**WHAT YOU SHOULD DO:** The answer should be an exact copy of the lines from the one with "Support (738, 90)" through the end of the listing below, with no other lines.
----- EXTRACTED INFORMATION
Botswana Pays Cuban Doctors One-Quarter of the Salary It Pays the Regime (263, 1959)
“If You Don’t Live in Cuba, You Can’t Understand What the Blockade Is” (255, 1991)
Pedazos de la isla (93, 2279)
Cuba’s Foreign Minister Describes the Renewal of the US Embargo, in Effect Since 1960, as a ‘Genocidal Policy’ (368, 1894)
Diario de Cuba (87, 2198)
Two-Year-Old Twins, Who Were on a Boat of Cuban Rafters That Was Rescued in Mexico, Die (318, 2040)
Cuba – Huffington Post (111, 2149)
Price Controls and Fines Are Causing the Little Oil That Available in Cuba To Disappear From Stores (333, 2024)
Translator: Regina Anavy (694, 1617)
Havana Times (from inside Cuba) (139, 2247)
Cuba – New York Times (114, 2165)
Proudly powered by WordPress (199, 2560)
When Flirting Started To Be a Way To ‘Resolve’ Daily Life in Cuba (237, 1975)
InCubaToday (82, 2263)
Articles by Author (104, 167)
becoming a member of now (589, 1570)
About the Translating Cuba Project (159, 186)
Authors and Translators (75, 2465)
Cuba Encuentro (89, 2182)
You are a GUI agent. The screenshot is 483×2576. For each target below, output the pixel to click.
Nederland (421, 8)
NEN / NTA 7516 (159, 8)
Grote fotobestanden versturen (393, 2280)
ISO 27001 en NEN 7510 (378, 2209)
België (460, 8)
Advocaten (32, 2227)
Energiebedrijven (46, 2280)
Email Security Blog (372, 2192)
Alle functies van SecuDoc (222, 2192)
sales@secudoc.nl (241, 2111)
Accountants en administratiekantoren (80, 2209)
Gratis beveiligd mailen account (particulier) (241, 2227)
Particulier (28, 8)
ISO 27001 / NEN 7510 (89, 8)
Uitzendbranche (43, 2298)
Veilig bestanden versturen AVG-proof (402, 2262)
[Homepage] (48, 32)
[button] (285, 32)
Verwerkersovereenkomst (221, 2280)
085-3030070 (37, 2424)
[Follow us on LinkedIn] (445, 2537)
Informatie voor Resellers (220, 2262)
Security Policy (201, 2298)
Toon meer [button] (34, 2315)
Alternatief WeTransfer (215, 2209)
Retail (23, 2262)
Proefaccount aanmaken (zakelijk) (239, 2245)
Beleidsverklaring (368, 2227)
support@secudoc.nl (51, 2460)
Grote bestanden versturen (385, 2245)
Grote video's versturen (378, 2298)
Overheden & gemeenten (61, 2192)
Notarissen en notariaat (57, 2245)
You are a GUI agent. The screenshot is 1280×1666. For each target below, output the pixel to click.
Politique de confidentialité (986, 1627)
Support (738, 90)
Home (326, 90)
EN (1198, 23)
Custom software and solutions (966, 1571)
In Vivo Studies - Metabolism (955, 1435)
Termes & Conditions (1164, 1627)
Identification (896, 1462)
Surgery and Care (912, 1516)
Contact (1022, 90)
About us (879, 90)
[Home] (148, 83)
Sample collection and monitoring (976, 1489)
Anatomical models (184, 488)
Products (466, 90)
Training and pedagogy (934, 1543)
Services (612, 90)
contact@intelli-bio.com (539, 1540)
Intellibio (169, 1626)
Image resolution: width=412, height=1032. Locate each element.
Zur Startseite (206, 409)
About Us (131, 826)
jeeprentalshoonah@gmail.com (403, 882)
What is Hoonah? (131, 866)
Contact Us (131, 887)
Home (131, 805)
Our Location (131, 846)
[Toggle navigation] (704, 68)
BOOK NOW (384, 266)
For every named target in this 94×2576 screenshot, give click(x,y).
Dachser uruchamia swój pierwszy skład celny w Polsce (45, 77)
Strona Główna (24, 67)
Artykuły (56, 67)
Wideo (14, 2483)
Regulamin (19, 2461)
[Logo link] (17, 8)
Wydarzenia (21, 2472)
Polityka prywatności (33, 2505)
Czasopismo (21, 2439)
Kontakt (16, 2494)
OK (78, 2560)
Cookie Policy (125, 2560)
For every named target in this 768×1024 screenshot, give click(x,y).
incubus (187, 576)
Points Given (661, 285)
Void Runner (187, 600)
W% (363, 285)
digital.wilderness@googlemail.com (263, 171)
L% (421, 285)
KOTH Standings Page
----------
**ANSWER SPACE:**
Support (738, 90)
Home (326, 90)
EN (1198, 23)
Custom software and solutions (966, 1571)
In Vivo Studies - Metabolism (955, 1435)
Termes & Conditions (1164, 1627)
Identification (896, 1462)
Surgery and Care (912, 1516)
Contact (1022, 90)
About us (879, 90)
[Home] (148, 83)
Sample collection and monitoring (976, 1489)
Anatomical models (184, 488)
Products (466, 90)
Training and pedagogy (934, 1543)
Services (612, 90)
contact@intelli-bio.com (539, 1540)
Intellibio (169, 1626)
Image resolution: width=412, height=1032. Locate each element.
Zur Startseite (206, 409)
About Us (131, 826)
jeeprentalshoonah@gmail.com (403, 882)
What is Hoonah? (131, 866)
Contact Us (131, 887)
Home (131, 805)
Our Location (131, 846)
[Toggle navigation] (704, 68)
BOOK NOW (384, 266)
For every named target in this 94×2576 screenshot, give click(x,y).
Dachser uruchamia swój pierwszy skład celny w Polsce (45, 77)
Strona Główna (24, 67)
Artykuły (56, 67)
Wideo (14, 2483)
Regulamin (19, 2461)
[Logo link] (17, 8)
Wydarzenia (21, 2472)
Polityka prywatności (33, 2505)
Czasopismo (21, 2439)
Kontakt (16, 2494)
OK (78, 2560)
Cookie Policy (125, 2560)
For every named target in this 768×1024 screenshot, give click(x,y).
incubus (187, 576)
Points Given (661, 285)
Void Runner (187, 600)
W% (363, 285)
digital.wilderness@googlemail.com (263, 171)
L% (421, 285)
KOTH Standings Page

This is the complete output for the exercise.